The authors identify at least two ways that this judicial insistence on individualized injuries can facilitate systemic privacy harms.
Most directly, because courts sometimes fail to confer standing on plaintiffs for “mere” statutory violations, companies are sometimes not properly incentivized to comply with the law. The authors highlight the Supreme Court’s recent opinion in TransUnion v. Ramirez. Plaintiffs sued a credit reporting agency under the Fair Credit Reporting Act, alleging it wrongly accused them of being potential terrorists. The Court concluded that the plaintiffs were not harmed, and did not have standing, except in instances where the false information had been distributed to third parties. “No concrete harm, no standing,” the Court reasoned. Missing from this doctrinal picture is Congress’s systemic goal of encouraging credit reporting agencies to take reasonable steps to guard against inaccurate information on credit reports.
Second, courts’ insistence on specific, individualized harm means that even when a plaintiff does have standing, judicial proceedings and remedies are not necessarily tailored to airing and addressing the most urgent privacy harms. To gain access to federal court, some plaintiffs identify trivial financial harms as a pretext for more damaging (but highly generalized) harms. As Citron and Solove explain, “We have seen the emergence of an odd sort of legal fiction, where the law redresses ‘harm’ that is not the real interest interfered with as a means to redress a harm that really is.” By way of example, the authors describe a district court case in which plaintiffs sued Apple, alleging that the company violated its promises by failing to adequately prevent apps from non-consensually collecting plaintiffs’ personal data. According to the court, the plaintiffs had standing because the “unauthorized transmission of data from their iPhones taxed the phones’ resources by draining the battery and using up storage space and bandwidth.” But was battery drainage or used storage space the harm that the plaintiffs were concerned about? And does judicial focus on those trivial harms distract from what is at stake when a company breaks its promises and disseminates private information without permission?
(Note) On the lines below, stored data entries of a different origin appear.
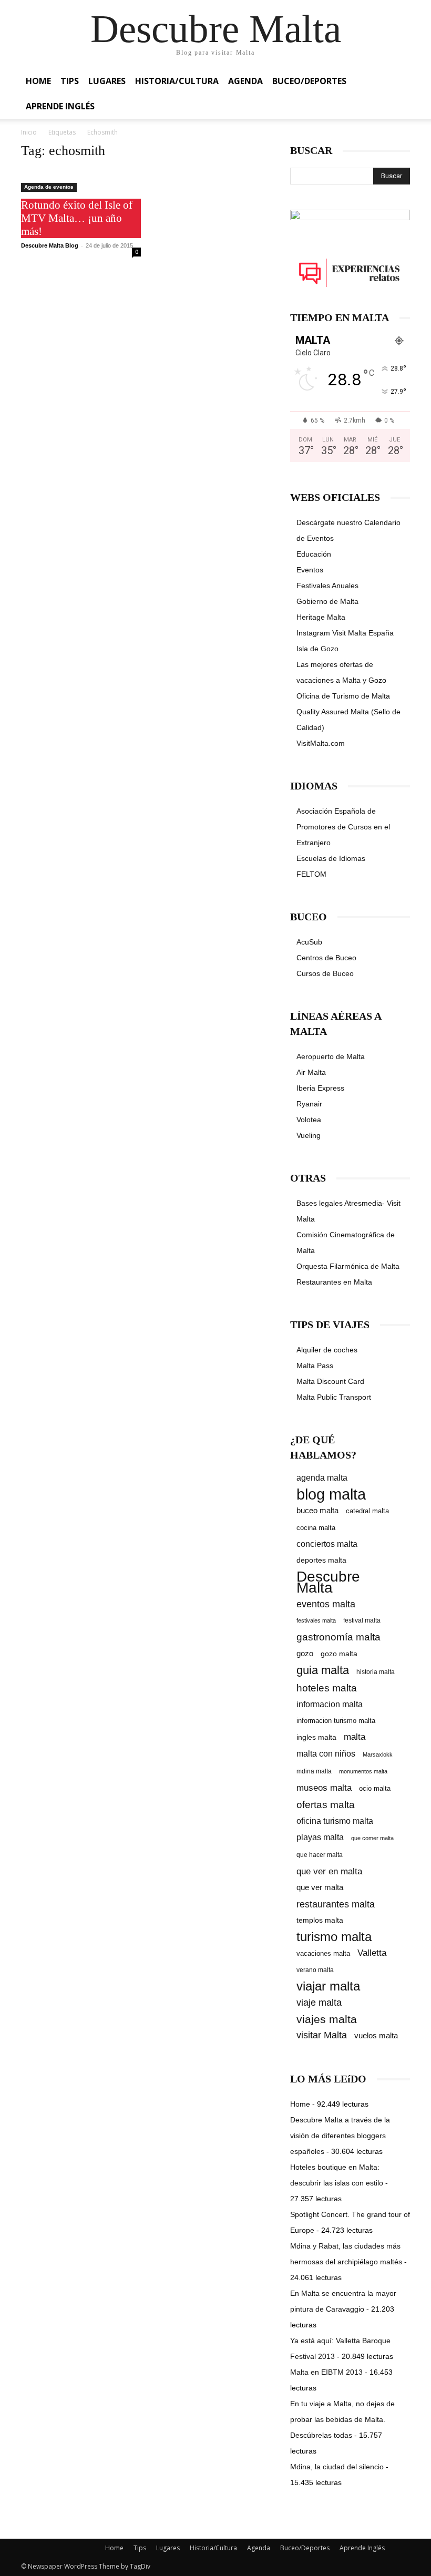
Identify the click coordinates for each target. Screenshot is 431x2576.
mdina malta (314, 1771)
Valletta (371, 1952)
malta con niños (325, 1753)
Relatedly, the authors observe a disconnect between available remedies and the germane privacy harms at stake. Remedies generally fall into three categories: compensation (to redress an injury), deterrence (to discourage future injuries), and equity (to facilitate a return to the pre-violation status quo). But sometimes there is a mismatch between how privacy interests are enforced and the underlying goals of enforcement. Congress creates compensation schemes when it wants to deter widespread privacy harms. Compensation for financial harms might not express the value of privacy in ways that equitably promote psychological security and relational trust. The authors invite Congress, courts, and regulators to do a better job of tailoring enforcement schemes to enforcement goals.
To assist with this tailoring, the authors offer a typology of seven privacy harms. First are physical harms. Some violations of privacy interests—like reckless doxing of controversial individuals—can place people at increased of physical injury. Second are economic harms of the sort the Court is poised to recognize. Theft of one’s personal information, for example, places a person at increased risk of identity theft. Third are reputational harms. Fourth, are psychological harms, such as emotional distress and disturbance. Fifth are violations of privacy, which can undermine individual choice and autonomy. Sixth are privacy breaches that can facilitate discrimination. The authors reason, “The misuse of personal data can be particularly costly to women, sexual minorities, and nonwhites given the prevalence of destructive stereotypes and the disproportionate surveillance of women and marginalized communities in their intimate lives.” Seventh are harms to relationships, which “are two-fold: most immediately, the loss of confidentiality and in the longer term, damage to the trust that is essential for the relationship to continue.”
The authors recognize countervailing interests. Redressing and preventing privacy harms must be balanced with the effect of, for example, allowing thousands of people to bring suit for a single violation in a way that might cause a defendant damage that is highly disproportionate to the offense. But striking the right balance requires thinking critically about enforcement goals and about the harms at stake. Citron and Solove have offered an important contribution by providing a cogent critique of the pitfalls of the federal litigation in privacy cases; articulating harms that might assist litigants and courts wrestling with which privacy interests should be cognizable; and calling for lawmakers to ensure that protection of privacy occurs in precise and effective ways.